Friday, November 27, 2015
GIS Day Activities
I was working at my internship location as well as at least one other person in the internship program and did not get to attend a GIS day event. I don't think there were any nearby anyway. I was able, however, to lead a discussion/presentation on the current progress of the GIS project that I am doing. For the state of Arizona, I have merged crop data (location, type of crop, type of irrigation) provided by the USGS into one large dataset, to which I have added the temperature that a crop will be damaged due to a freeze (heat damage temperature is also in the dataset). The objective is to create a risk assessment that eventually can be used as part of a National Weather Service forecast. Hopefully, once a working model is developed, the idea can be pushed up the hierarchy to the regional or national level. We have had some issues getting it to work with using the proper coordinate system, but actually QGIS handles this problem better than ArcGIS, surprisingly.
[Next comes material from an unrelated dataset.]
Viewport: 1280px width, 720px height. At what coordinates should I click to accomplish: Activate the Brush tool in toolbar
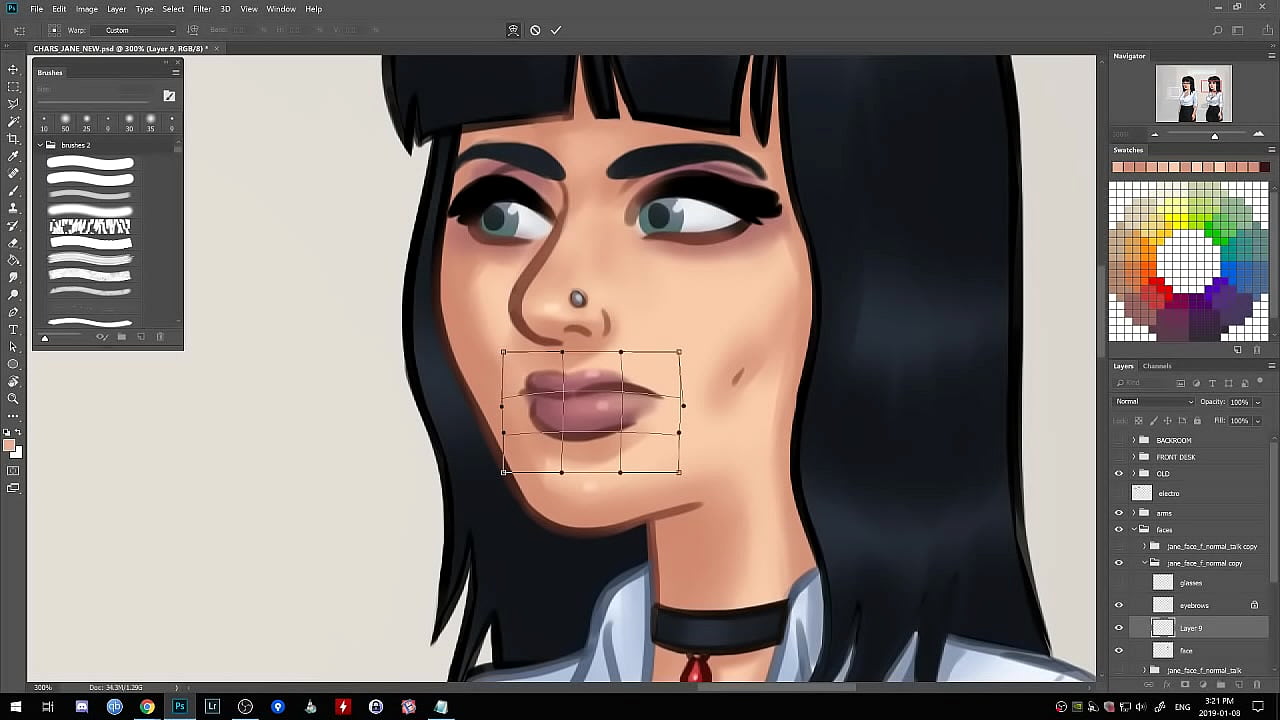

Additionally, we want to go that route anyway, as many don't have an ESRI ArcGIS license (too expensive and QGIS is free). The presentation on GIS Day detailed some of that and I found that the merged dataset is really helpful to the USGS community as well, as they do not have all this data in one place, which also surprised me. The data I added to their dataset (the crop temperature and rainfall needed data) came from USGS and a website I found called EcoCrop, originally developed by the Food and Agriculture Organization (FAO) of the United States. The location of crops was originally determined via satellite imagery and later double-checked by USGS personnel on the ground. People seem to be pleased with the progress made so far, and it will be up to the rest of the team to finish getting the temperature data loading properly with QGIS to finish up the risk assessment project.